Aber dieses Gefühl, dass sich mein Kind von mir entfernt und diese Angst, dass ich nichts dagegen tun kann, wenn es sich mir nicht anvertrauen möchte, war an diesem Tag so stark, wie nie zuvor. Situationen, in denen man sein Kind kaum wieder erkennt. Im einen Moment war es noch glücklich und ausgelassen, im nächsten zu Tode betrübt und völlig aufgelöst und verletzlich.
Gemeinsam nach Lösungen suchen, annehmen, auffangen, trösten, wenn das Kind einen lässt. Und ihm somit zeigen, dass es immer Schutz und Trost bei einem findet, egal, was passiert. Und auch wenn es schwer fällt, akzeptieren, wenn es mal keine Lust hat, zu reden. „Mama, ich habe heute schlechte Laune. Heute ist wohl nicht mein Tag.“ Umso wahrscheinlicher ist es, dass es dann von ganz alleine auf einen zukommt und erzählt, was das Herz gerade bedrückt.
Kennt ihr diese Phasen bei euren Kids ebenfalls? Welche Erfahrungen habt ihr gemacht?
3 Comments
Du schreibst so schön und ich finde es so schön, dass ich euch als Familie schön so lang hier in diesem Internet begleiten darf. Du beschreibst das alles so ehrlich und schön. Ich hoffe ihr werdet die „kleine Pubertät“ gut überstehen <3
Ich freue mich wirklich sehr über deine Worte. Hab vielen, vielen Dank, du Liebe <3 Wie schön, dass du schon so lange dabei bist. 🙂
Liebe Nathalie,
auch ich „begleite“ dich schon seit (damals noch kinderloser auf deiner wie auch meiner Seite 😉 Zeit… Immer wieder wunderschöne Texte direkt aus dem Herzen ins Herz hinein! Und gerade auch sowas von aktuell bei uns – das Mini-Pubertier hat uns voll im Biss, ähm Griff :)))) Zornig, wutig, unergründlich traurig und verschlossen – so kannten wir unsere Maus bisher auch gar nicht.
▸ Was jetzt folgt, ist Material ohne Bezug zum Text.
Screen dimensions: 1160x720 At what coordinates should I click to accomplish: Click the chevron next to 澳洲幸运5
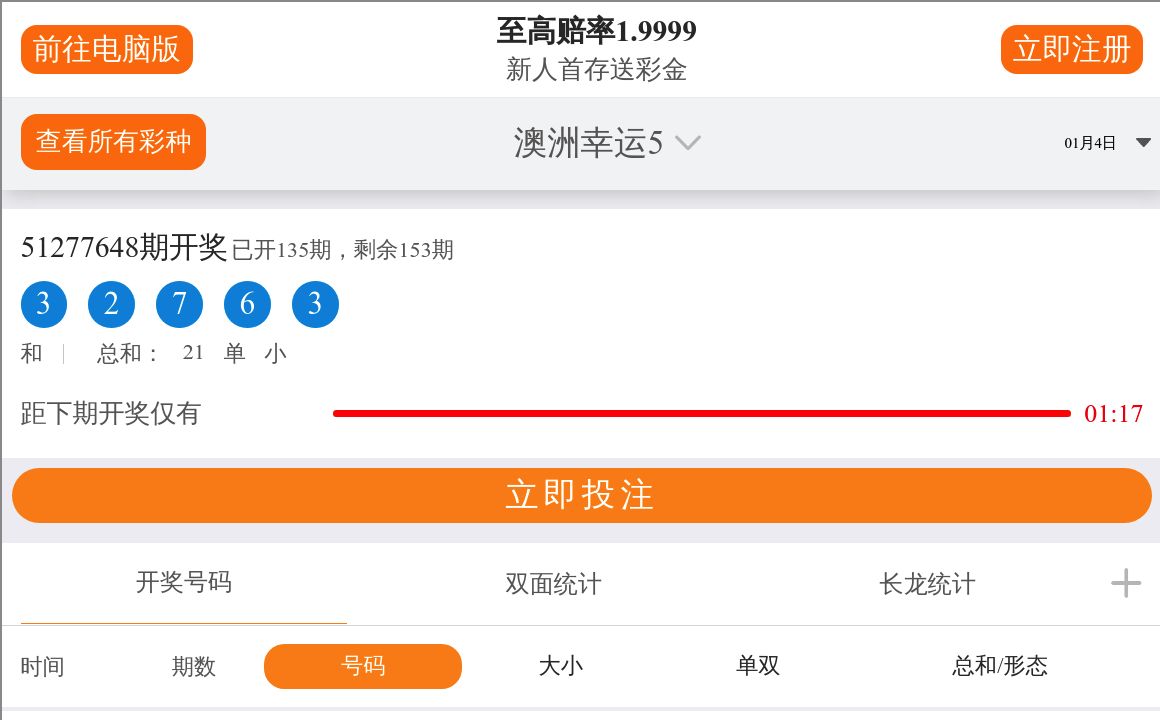point(687,143)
Und dann wird wieder fast durch uns hindurch gekuschelt… Da verfolgt man als Eltern tatsächlich mitunter ratlos so manches „Schauspiel“ auf der Zuschauerseite und das Drehbuch schrieb scheinbar ein Fremder – es wird eben nie langweilig – und mit deinem Blog als Begleiter immer wieder überraschend! Danke!!!